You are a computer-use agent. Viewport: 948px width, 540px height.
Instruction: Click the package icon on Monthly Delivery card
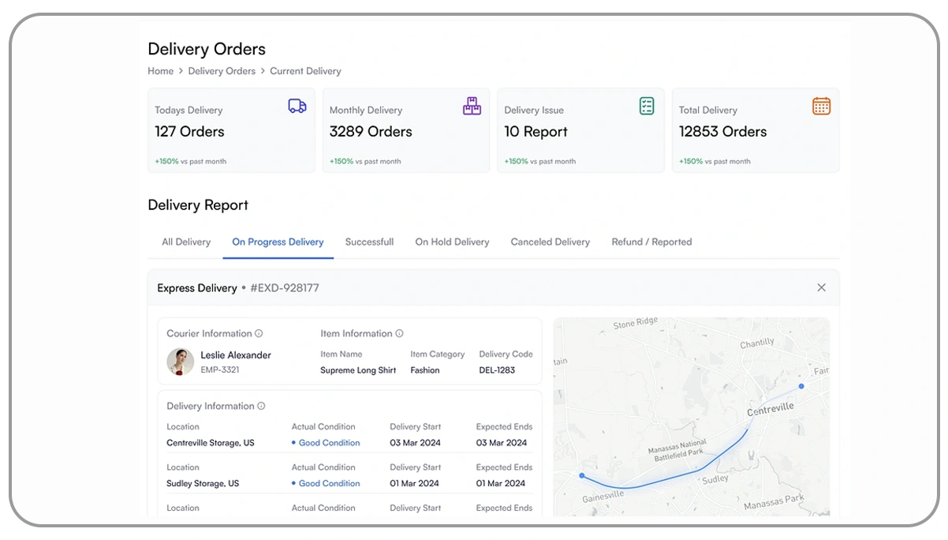tap(471, 105)
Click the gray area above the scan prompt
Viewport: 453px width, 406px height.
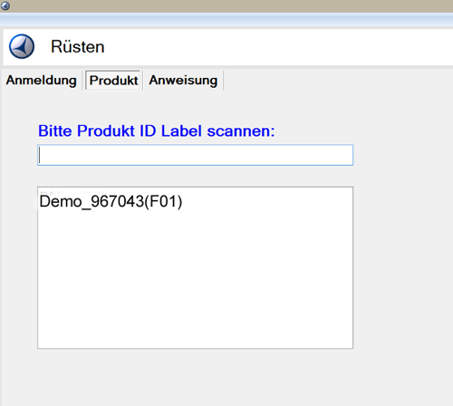[x=195, y=106]
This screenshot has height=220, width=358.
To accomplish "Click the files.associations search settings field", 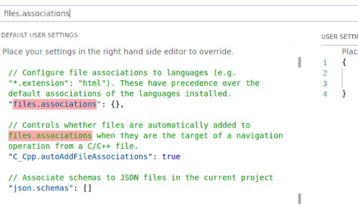I will pyautogui.click(x=179, y=13).

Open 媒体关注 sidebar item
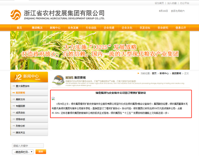pyautogui.click(x=21, y=132)
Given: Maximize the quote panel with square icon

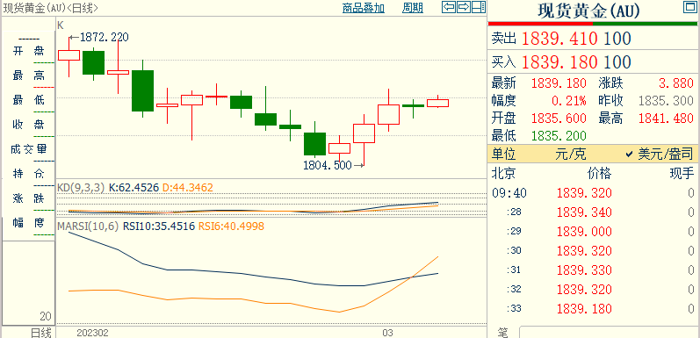Looking at the screenshot, I should pos(690,7).
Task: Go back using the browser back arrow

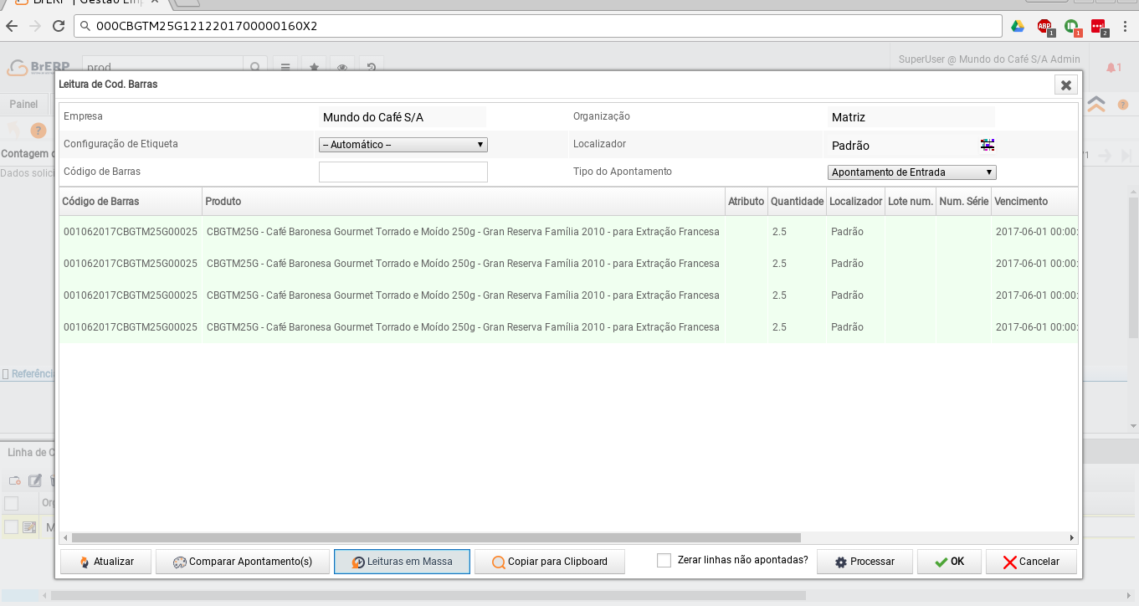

■ **WHAT YOU ARE ASKED TO DO**
Omit the pictures and print again exactly the lines from the one with "Given: Maximize the" through the final line of the entries, both ends included.

■ **ANSWER BOX**
Given: Maximize the quote panel with square icon

Looking at the screenshot, I should pos(690,7).
Task: Go back using the browser back arrow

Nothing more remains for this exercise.